Regular readers here at TWS know that we are obsessed with the world of horror around here. And while it’s not the only world that Sarah works in, she absolutely excels within it. We were very excited to talk to her about this, the release of Cupid, and much more. She turned out to be an absolutely wonderful interview subject and was gracious enough to take some time out of her busy schedule to share a few words with us here. So Folks, please enjoy some wonderful words from the great Sarah T. Cohen!



What inspired you to get into the world of entertainment? Was it something that you have aspired to do since your youth? I understand that you may have had a bit of influence growing up, but when was it that you personally decided to get into this world?

Back in Primary School, the cool thing to do was to take part in the Christmas Pantomime. Everyone auditioned each year, but they really only gave out roles to the children in their final year. When Year 6 rolled around, I managed to get the role of the Evil Queen in Snow White. I’m not sure if its something to brag about, but I was the first kid at the school to ever get booed. After that, I caught the acting bug. I always knew I would do it for fun, but I’m the practical sort, and when deciding what to study for university, I was leaning towards law, as I knew it could guarantee me a reliable income. Ironically, it was my parents (both of whom were computer programmers) who encouraged me to pursue acting as a career. They said it was the only time of my life I could really give my dream of acting a proper go. As always, they were right, so I applied to New York University for acting, and never looked back.

What was your very first paid gig in the world of entertainment? And were there any sort of lessons learned from this experience that still affects your work today?

I was incredibly lucky to get my first paid job while I was still at university. It was only my third audition, and I went in for the role of Young Cathy for the Amazon Pilot called The Interestings, based on the infamous book by Meg Wolitzer. I get a call a couple days later, and they asked me to audition for the role of Ellen Jacobson instead. She was the older sister of the main character, and was fantastically cruel. I went into the audition, and was surprised to see not only the casting directors, but the amazing writers (Lynnie Greene and Richard Levine), and the renowned director Mike Newell. It is undoubtedly intimidating to be in a room full of the industry greats, but I went in, guns blazing, and threw a middle finger into the scene just for fun. The following week, I found out I got the part. I will forever be grateful to Barden / Schnee Casting for taking a chance on an unknown actor like me. It was a dream come true.
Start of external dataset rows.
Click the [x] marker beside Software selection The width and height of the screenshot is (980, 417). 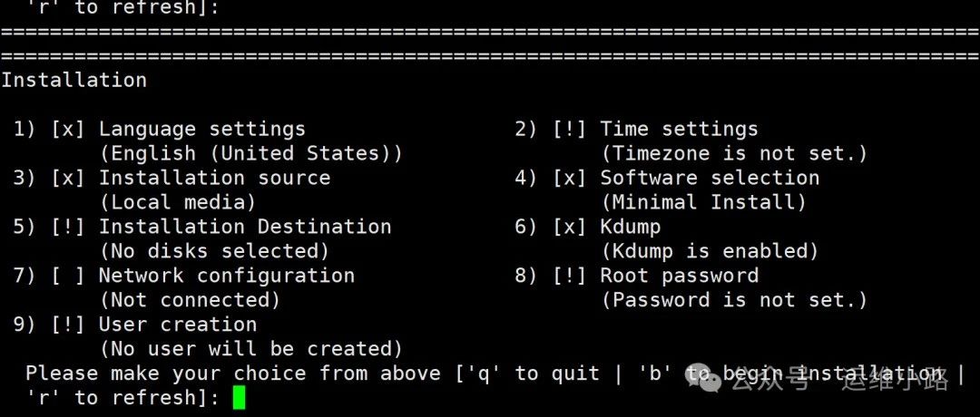coord(569,178)
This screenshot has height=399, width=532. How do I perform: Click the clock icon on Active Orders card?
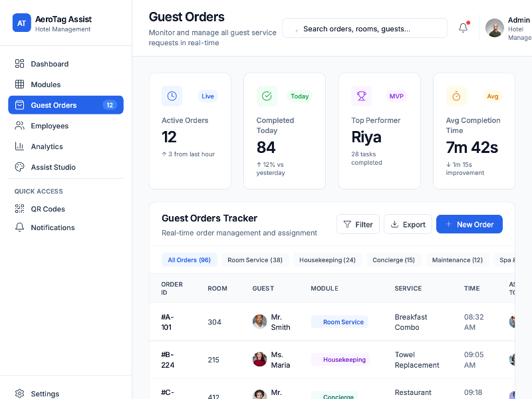coord(172,96)
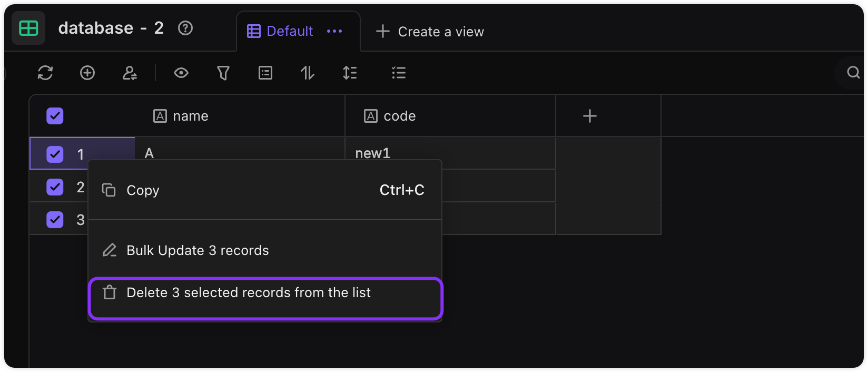The image size is (868, 372).
Task: Uncheck the select-all header checkbox
Action: pyautogui.click(x=55, y=116)

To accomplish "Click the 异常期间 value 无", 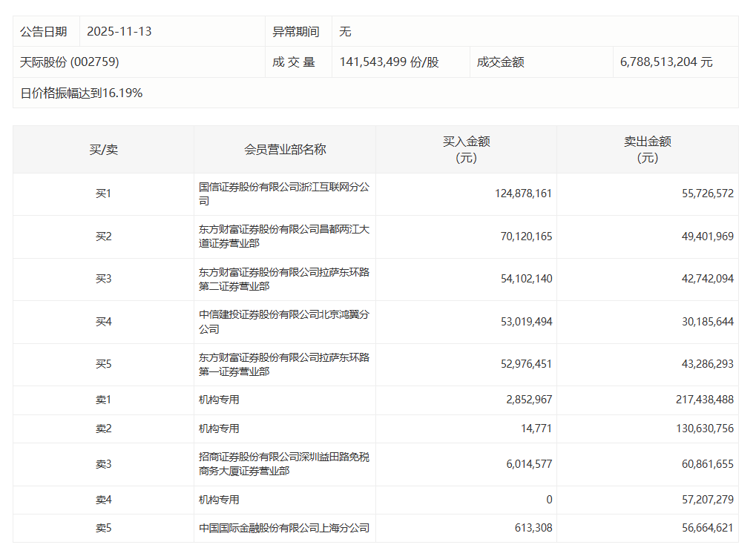I will pos(345,31).
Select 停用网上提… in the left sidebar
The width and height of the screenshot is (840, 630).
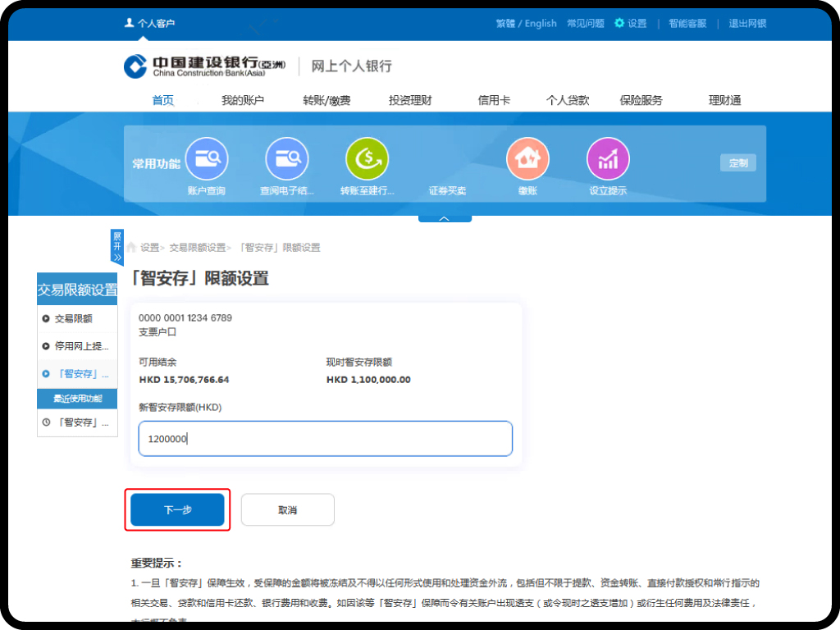pyautogui.click(x=75, y=346)
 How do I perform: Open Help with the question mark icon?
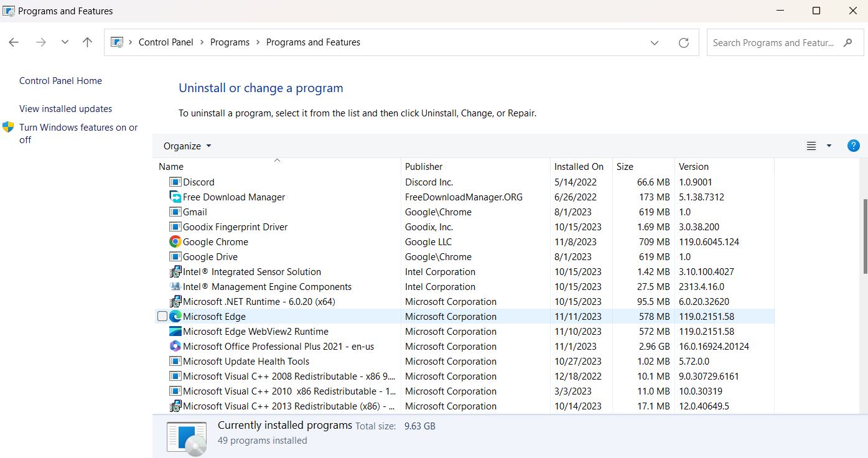coord(853,145)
I was flown out to LA, and I got to work with some of the most talented people I’ve ever met, whom I had looked up to my entire life. I thought my career was set, and I would never have to worry about getting jobs again. Boy was I wrong. After that, I only got two more auditions for an entire year, and the pilot did not get picked up. That was my biggest lesson. Learning how to deal with the mental struggles of the industry. I had assumed that auditions would land in my lap, after already bagging such an amazing role. When I subsequently got so few opportunities, I put so much weight on each potential role, and I think that ended up sabotaging the quality of my work. I had to come to terms with the fact it would still be a hustle, and to cope with lack of opportunities. I learned to be proactive, but realistic, and not simply expect things to be handed to me. That has stuck with me ever since. And more importantly, I learned to not take the acting world too seriously. At the end of the day, it’s meant to be enjoyable, I learned to have fun with all aspects of my work, to do justice to the role, and worry about nothing else. It allowed the joy of acting to stay alive.

I really enjoyed one of your latest films, Cupid, and you were absolutely fantastic in it. I am curious what drew you to this role? What was it about this particular story that made you want to work on this project?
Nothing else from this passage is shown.